= Joseph Herrick =

American law enforcement officer

Coat of Arms of Joseph Herrick

Joseph Herrick (August 6, 1645 – ca. 1717) was the principal law enforcement officer in Salem, Massachusetts during the Salem Witchcraft Trials of 1692. Joseph, it was believed, was the son of Henry Herrick, who was the fifth son of Sir William Herrick (Heyricke or Eyrick) of Beaumanor Park, in the parish of Loughborough, in the county of Leicester, England. Recent research indicates that Joseph is the son of a different Henrie Hericke, who also immigrated to America, possibly a cousin of the Henry Heyricke of Beaumanor. Henry Heyricke of Beaumanor owned land Poquosin Creek, York Co., Virginia. He is noted in various records from 1640 to 1659. His location after 1659 has not been discovered. He served in the House of Burgesses in 1644–45.

Henry Hericke, progenitor of most of the Herricks in America, migrated to Salem in 1629 as a member of Higginson's fleet. Joseph, Henry's 4th son, was married to Sarah, the daughter of Richard Leach, on February 7, 1667. He was referred to as governor, which means he had probably been in command of a military district at some point, or perhaps he had been the magistrate of a West Indies colony. His descendants were large in number, and have held many important positions.

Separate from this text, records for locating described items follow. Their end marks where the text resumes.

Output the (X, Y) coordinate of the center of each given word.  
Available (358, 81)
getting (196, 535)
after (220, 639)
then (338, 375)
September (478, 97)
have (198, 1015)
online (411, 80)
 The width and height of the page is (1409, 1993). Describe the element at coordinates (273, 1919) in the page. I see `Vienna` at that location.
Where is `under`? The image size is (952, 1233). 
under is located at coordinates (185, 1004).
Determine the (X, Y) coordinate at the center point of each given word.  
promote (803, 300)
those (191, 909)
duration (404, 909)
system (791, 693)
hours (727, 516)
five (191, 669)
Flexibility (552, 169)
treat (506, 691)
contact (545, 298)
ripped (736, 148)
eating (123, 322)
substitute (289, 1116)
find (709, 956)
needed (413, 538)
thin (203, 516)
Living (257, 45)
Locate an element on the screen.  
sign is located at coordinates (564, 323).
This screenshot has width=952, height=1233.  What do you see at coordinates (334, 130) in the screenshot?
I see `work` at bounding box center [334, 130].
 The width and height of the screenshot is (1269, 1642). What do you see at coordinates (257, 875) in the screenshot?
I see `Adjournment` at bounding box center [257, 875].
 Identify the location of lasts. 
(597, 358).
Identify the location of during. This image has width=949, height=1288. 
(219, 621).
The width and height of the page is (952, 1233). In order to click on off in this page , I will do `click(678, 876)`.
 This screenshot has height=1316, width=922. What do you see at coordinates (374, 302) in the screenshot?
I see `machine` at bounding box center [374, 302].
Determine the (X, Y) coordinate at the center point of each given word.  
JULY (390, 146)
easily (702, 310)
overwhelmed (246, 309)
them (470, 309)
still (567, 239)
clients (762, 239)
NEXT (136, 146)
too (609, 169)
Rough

Joseph Herrick was a soldier during King Philip's War. In 1692, at age forty-seven, he was a corporal in the village militia. He was the constable of Salem, and, as such, central to the proceedings in the witchcraft trials. At the beginning he was persuaded by the accusers; but by the end he had become a skeptic. In one of the cases, he became an advocate for an accused person, which was probably quite dangerous; and in the end he was a leader in the opposition movement. His parents are mentioned in a court record to have been fined "for aiding and comforting an excommunicated person, contrary to order."